According to EWG, the EPA's new plan "falls short" of its pledge, made in the agency's 2021 PFAS Strategic Roadmap, to "get upstream" of the forever chemicals problem.
As the watchdog summarized:
The EPA confirmed that by spring 2024—nine months later than previously scheduled—it will release a draft regulation for manufacturers of PFAS or those that create mixtures of PFAS. The agency will do the same for metal finishers and electroplaters by the end of 2024, a delay of six months. The EPA did not announce when final rules will be available for these industries.
The agency will also begin regulating PFAS releases from landfills but did not provide a timeline for a final rule.

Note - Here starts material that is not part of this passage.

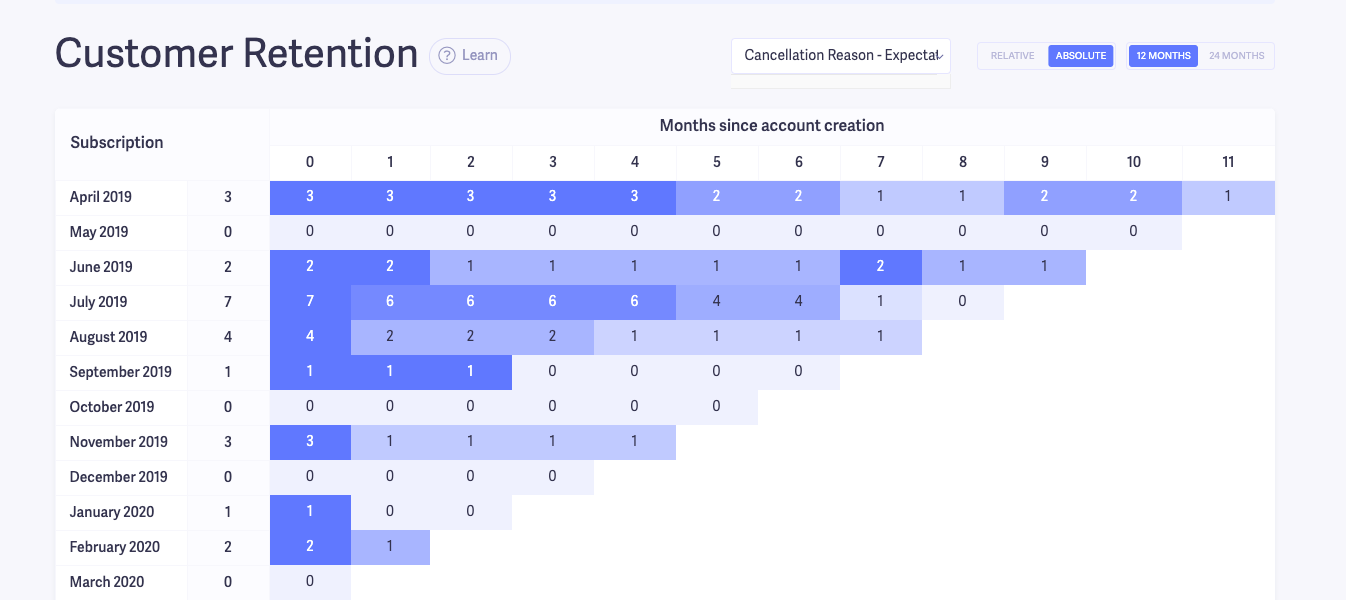Click April 2019 month 11 cell
The image size is (1346, 600).
[1227, 197]
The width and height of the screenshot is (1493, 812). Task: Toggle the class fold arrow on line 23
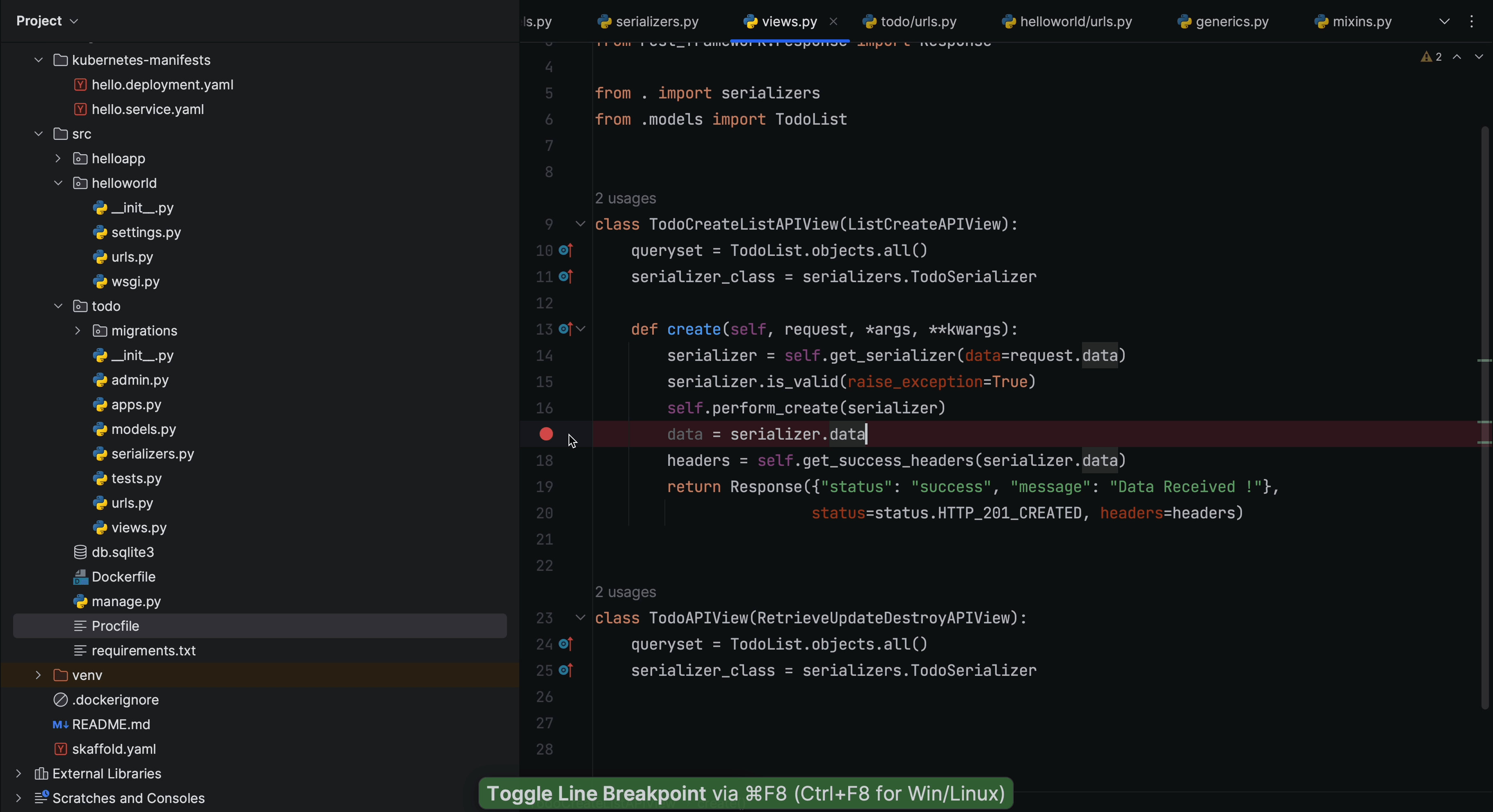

For all other industrial categories the EPA considered for PFAS wastewater limitation guidelines, the new plan includes more studies and monitoring, likely delaying restrictions on these sources indefinitely.
"Polluters have gotten a free pass for far too long to contaminate thousands of communities. Now they need aggressive action from the EPA to stop PFAS at the source," Benesh said. "But the EPA's plan lacks the urgency those communities rightfully expect."
"Although it's a good thing the EPA is committing to address PFAS discharges from landfills—a source of pollution that disproportionately affects vulnerable communities—it's also frustratingly unclear from EPA's plan when, if ever, those limits will materialize," said Benesh.
"Given the glacial pace of change in the EPA's plan," she added, "states should not wait for the EPA to act on PFAS."
"Polluters have gotten a free pass for far too long to contaminate thousands of communities. Now they need aggressive action from the EPA to stop PFAS at the source."
Scientists have linked long-term PFAS exposure to numerous adverse health outcomes, including cancer, reproductive and developmental harms, immune system damage, and other negative effects.
A peer-reviewed 2020 study estimated that more than 200 million people in the U.S. could have unsafe levels of PFAS in their drinking water. The deadly substances—used in dozens of everyday household products, including ostensibly "green" and "nontoxic" children's items, as well as firefighting foam—have been detected in the blood of 97% of Americans and in 100% of breast milk samples. Such findings stem from independent analyses because the EPA relies on inadequate testing methods.
Researchers have identified more than 57,000 sites across the U.S. contaminated by PFAS. Solid waste landfills, wastewater treatment plants, electroplaters and metal finishers, petroleum refiners, current or former military facilities, and airports are the most common sources of forever chemical pollution. Industrial discharges of PFAS are a key reason why 83% of U.S. waterways contain forever chemicals, tainting fish nationwide.
Some congressional Democrats are "trying to force the EPA to address PFAS more quickly," EWG noted.
The Clean Water Standards for PFAS Act, introduced in 2022 by Rep. Chris Pappas (D-N.H.) and Sen. Kirsten Gillibrand (D-N.Y.), would require the EPA to establish PFAS wastewater limitation guidelines and water standards for PFAS in nine distinct industry categories by the end of 2026.